──────── Supplied text
The Hot Zone

Climate change could bring a more toxic world

Posted by Alison Hawkes on November 11, 2010
Category : Climate Science and Scientists

There’s been growing concern about the levels of mercury and chemicals finding their way to the Arctic, which is ending up in the fat of large mammals. Part of the problem is due to the way toxins travel around the globe, but also because animals like polar bears and Arctic foxes are getting leaner. As the extra fat burns away, toxins are released into the blood streams of these animals.

Climate change could be exacerbating the problem for very different reasons. Nature News reports that environmental chemists presenting at this week’s Society of Environmental Toxicology and Chemistry annual conference found that warming temperatures and ocean acidity is making toxins more bioavailable.

That’s because as ice melts, more seawater is exposed to the air making it easier for toxins to get into the atmosphere. Changes in the circulation of water around the globe could increase acidity and alter the toxicity of pharmaceuticals which have been found in ever increasing concentrations in water bodies. Medication is designed to be released at certain changes in acidity that match human metabolism, but more acidic oceans and streams may mimic those conditions.

Species also show greater sensitivity to lead at higher temperatures, while low flowing streams expose creatures to higher levels of ultraviolet light.

I’m guessing humans will also be exposed to the increase in these circulating toxins, since we consume many of the species affected, like fish. Climate change is, quite literally, toxic.
────────────────
──────── Data excerpts
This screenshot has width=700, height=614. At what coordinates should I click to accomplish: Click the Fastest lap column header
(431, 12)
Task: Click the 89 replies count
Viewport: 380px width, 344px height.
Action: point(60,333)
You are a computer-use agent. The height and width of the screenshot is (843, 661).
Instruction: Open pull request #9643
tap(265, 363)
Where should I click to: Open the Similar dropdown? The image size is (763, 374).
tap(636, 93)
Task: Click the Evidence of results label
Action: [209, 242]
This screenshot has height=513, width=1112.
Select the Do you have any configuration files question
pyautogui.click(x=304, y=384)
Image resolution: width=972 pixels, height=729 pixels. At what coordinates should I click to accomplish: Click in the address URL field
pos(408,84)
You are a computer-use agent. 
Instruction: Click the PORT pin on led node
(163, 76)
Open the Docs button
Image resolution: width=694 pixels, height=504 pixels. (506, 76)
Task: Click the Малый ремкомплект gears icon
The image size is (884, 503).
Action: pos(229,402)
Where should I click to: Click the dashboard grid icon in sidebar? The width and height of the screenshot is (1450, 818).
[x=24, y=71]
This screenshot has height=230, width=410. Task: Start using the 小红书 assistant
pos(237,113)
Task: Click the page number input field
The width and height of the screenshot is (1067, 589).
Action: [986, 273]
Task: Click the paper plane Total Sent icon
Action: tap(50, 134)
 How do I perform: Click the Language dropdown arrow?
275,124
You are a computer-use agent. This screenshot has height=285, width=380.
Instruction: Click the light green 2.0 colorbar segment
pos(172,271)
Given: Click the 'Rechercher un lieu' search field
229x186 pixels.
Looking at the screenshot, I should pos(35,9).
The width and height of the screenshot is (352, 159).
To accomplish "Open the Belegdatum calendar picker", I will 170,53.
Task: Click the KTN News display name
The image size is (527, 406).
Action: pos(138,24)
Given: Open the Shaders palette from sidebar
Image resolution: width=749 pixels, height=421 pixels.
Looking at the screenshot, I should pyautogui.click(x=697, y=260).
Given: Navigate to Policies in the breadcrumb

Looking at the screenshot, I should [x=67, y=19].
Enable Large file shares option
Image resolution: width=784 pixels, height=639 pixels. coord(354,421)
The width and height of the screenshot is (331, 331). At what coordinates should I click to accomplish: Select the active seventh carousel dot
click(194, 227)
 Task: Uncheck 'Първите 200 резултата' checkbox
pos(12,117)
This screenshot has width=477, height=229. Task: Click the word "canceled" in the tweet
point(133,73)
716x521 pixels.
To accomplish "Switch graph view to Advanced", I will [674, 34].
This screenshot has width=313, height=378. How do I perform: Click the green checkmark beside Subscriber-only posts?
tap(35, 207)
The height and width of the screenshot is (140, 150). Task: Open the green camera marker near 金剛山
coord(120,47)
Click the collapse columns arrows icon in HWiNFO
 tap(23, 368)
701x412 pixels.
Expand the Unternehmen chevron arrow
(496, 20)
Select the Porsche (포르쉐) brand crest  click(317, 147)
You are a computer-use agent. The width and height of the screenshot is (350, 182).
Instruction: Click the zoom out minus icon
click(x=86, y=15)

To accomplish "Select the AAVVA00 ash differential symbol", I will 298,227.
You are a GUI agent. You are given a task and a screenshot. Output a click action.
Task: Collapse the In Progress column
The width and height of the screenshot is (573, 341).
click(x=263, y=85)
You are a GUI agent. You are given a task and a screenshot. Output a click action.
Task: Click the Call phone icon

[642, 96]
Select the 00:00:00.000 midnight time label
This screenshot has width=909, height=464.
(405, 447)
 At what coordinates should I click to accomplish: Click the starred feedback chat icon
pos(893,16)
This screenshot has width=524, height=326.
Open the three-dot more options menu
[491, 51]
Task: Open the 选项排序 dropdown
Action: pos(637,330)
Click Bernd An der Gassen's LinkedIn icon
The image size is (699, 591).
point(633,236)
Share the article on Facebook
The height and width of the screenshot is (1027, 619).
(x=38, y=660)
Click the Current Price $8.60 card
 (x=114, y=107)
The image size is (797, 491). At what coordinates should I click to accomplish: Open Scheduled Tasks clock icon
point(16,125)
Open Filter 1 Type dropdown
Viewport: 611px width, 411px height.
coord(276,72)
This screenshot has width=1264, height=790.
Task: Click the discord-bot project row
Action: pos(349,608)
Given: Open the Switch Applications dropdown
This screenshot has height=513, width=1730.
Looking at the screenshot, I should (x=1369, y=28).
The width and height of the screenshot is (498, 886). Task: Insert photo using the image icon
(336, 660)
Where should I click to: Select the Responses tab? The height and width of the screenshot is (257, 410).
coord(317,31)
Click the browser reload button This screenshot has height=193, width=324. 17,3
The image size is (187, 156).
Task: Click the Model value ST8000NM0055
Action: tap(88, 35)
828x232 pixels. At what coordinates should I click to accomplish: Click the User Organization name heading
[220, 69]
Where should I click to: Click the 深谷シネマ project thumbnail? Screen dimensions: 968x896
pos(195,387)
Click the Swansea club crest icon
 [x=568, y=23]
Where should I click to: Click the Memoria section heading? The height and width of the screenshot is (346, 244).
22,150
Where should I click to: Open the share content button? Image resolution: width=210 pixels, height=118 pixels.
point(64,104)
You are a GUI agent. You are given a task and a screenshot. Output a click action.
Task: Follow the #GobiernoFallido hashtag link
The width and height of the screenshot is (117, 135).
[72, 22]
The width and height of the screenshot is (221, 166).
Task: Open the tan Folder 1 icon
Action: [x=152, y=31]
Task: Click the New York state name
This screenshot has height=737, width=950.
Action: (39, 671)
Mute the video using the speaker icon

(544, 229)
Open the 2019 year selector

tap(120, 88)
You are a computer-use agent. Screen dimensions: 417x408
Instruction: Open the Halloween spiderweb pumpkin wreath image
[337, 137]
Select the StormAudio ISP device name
────────────────
Complete the following:
1. Repeat word for word the stretch of the climate change post from "The Hot Zone" through "of these animals.".
2. According to the climate change post, at what event did environmental chemists present the findings that Nature News reported?
Draw only on the climate change post, not on the rows.

Task solutions:
1.
The Hot Zone

Climate change could bring a more toxic world

Posted by Alison Hawkes on November 11, 2010
Category : Climate Science and Scientists

There’s been growing concern about the levels of mercury and chemicals finding their way to the Arctic, which is ending up in the fat of large mammals. Part of the problem is due to the way toxins travel around the globe, but also because animals like polar bears and Arctic foxes are getting leaner. As the extra fat burns away, toxins are released into the blood streams of these animals.

2. The Society of Environmental Toxicology and Chemistry annual conference.